Lopez grew up in Dallas. He had two older half-brothers from his father’s previous marriage: Vicente and another sibling named Trinidad (nicknamed “Trini”). As is common in many Chicano families, their father gave identical names to two different sons.
On September 18, 1950 Lopez served as an Automatic Rifleman of Company A, First Battalion, Fifth Marines, First Marine Division (Reinforced). While acting as flank security advancing along the mountains of Seoul-Inchon Highway, Lopez spotted three armed enemies targeting his company.
As described by his brother Vicente Lopez, Private First Class Lopez saw the North Koreans “hiding with a fifty-caliber machine gun . . . waiting to ambush the Americans.”
After delivering one round, Lopez’s weapon jammed. At that point, according to the Secretary of the Navy, Lopez “threw his gun at the enemy and engaged them in hand-to-hand-combat.” He successfully pounced on them, paving the way for their demise.
“I was scared; too scared to run,” Lopez told The Dallas Times-Herald in a 1951 interview. “I used a flying tackle–just like in the movies, and then started kicking their heads.”
Other members of Lopez’s squad rushed to his aid shortly thereafter, taking out the enemy combatants.
“Because of his efforts, the enemy was unable to man their weapon, which was about to ambush his company,” explains “Trini,” Lopez’s other half-brother. “I was very proud of him and still am today.”

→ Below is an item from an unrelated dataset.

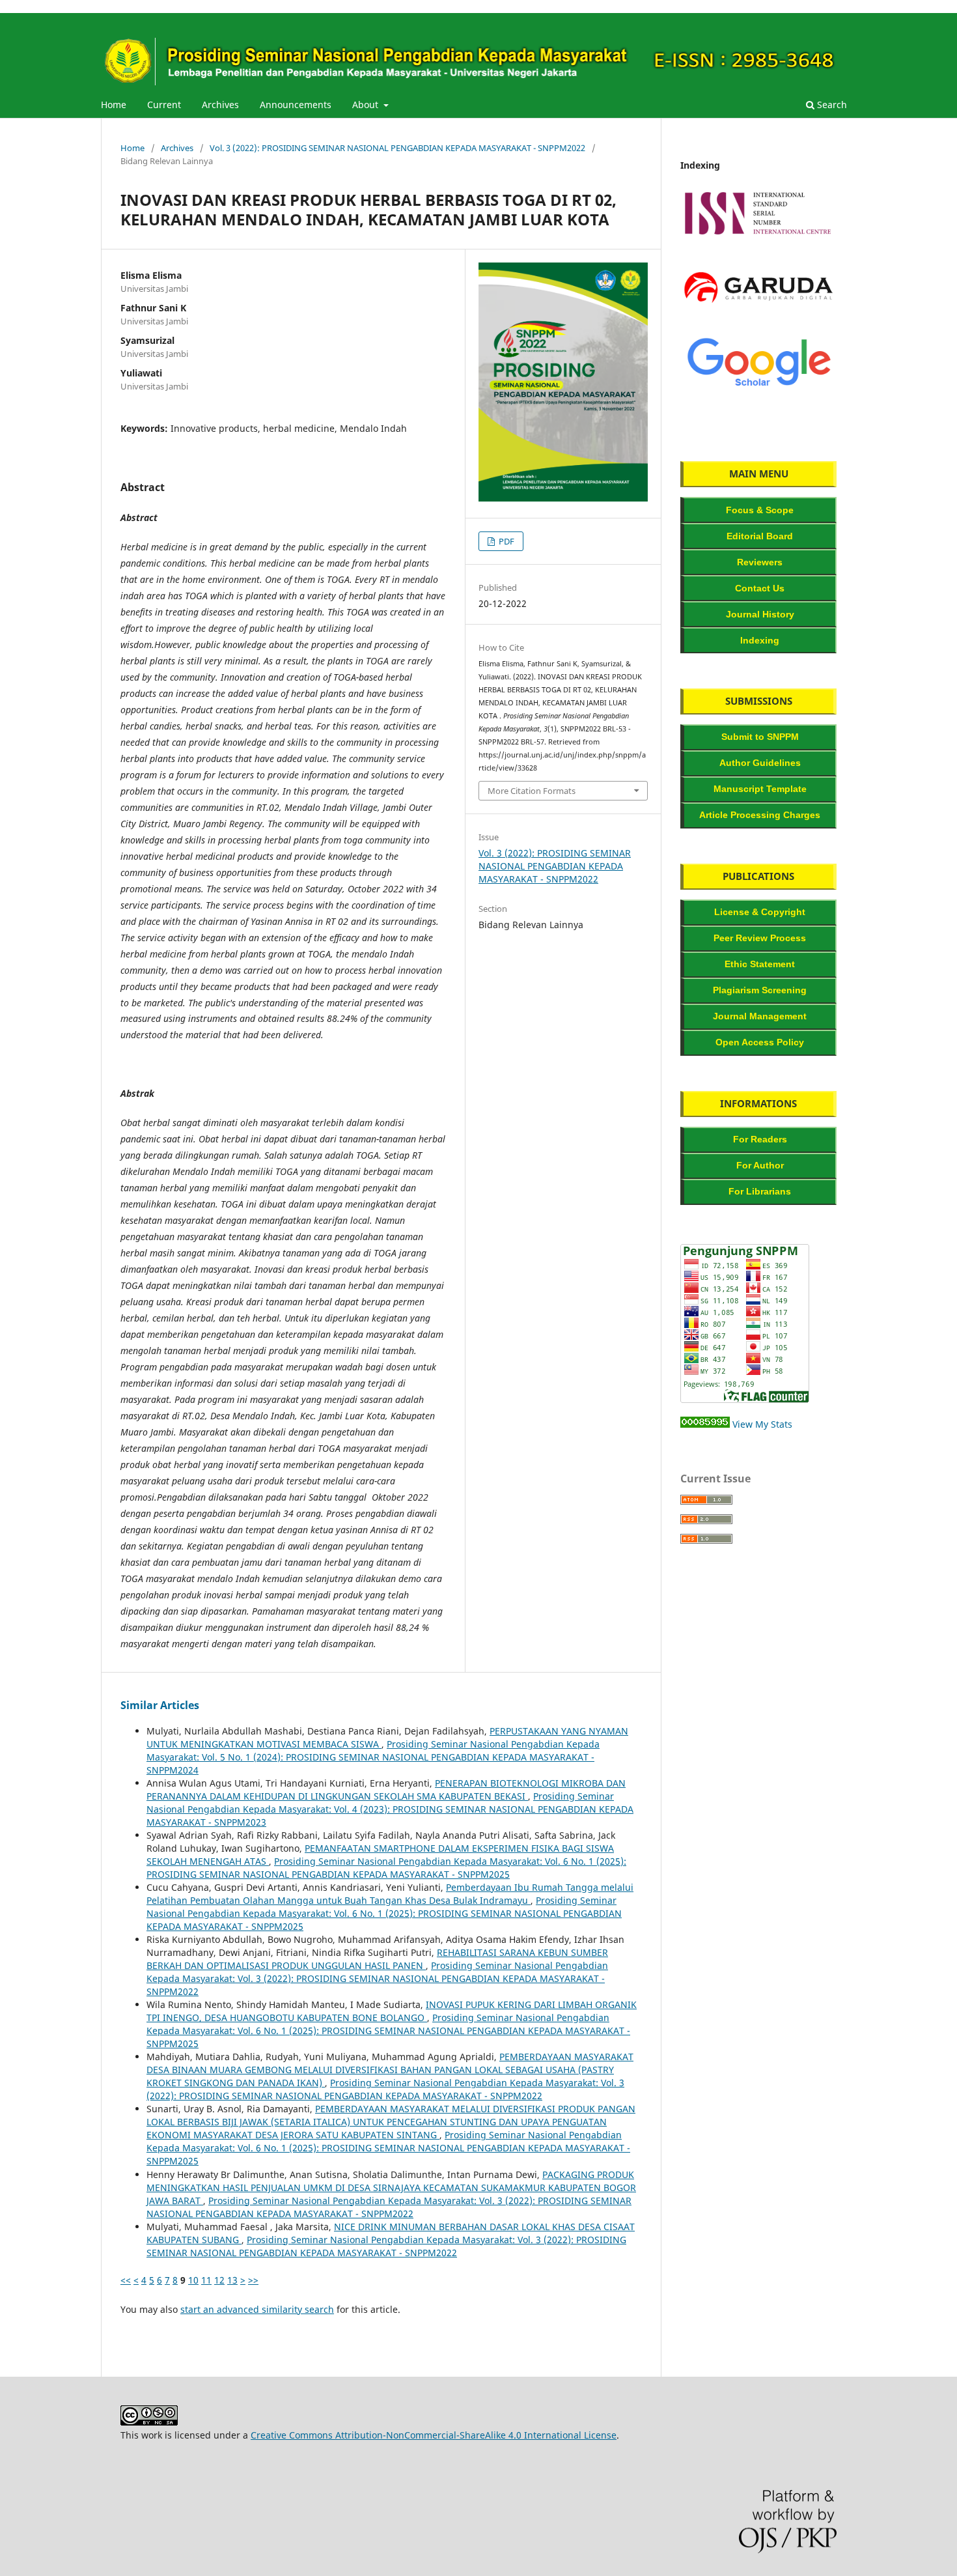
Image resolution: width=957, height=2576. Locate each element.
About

Lopez’s mother, Nora, was especially proud. “It’s not every soldier that wins the nation’s third-highest award,” she had pointed out to The Herald.
The U.S. military credited Lopez with “quick initiative and bold action,” and further honored Lopez for “his indomitable fighting spirit, personal courage and staunch devotion to duty in the face of great personal risk . . .”
“It would have been very easy to stay there hiding but he knew his buddies were in trouble,” says Trini. The courageous Private Lopez “had nothing else on his mind but trying to help his friends.”
In November 1950, Lopez sustained a mortar wound in his right arm as well as two frozen toes. He had been assigned to the Chosin Reservoir area two months after his initial heroic act.
Trini calls his like-named sibling, “a brave man, with big huevos, as we call them.” He and Vicente add that their youngest sibling suffered physical wounds unrelated to that first incident, additionally earning him the Purple Heart.
When Lopez returned home from the war, remembers Vicente, the young man was fortunate enough to find a good job yet his memories and emotional wounds from the war “left a toll on his soul” that followed him for the rest of his life. Vicente regrets that this sadness haunted his half-brother, whom he lauds as “such a nice man with a big heart.”
Lopez died in 1983 at the age of 52 from liver complications. He was buried in his hometown of Dallas, memorialized by surviving family members in a private funeral ceremony with full military honors.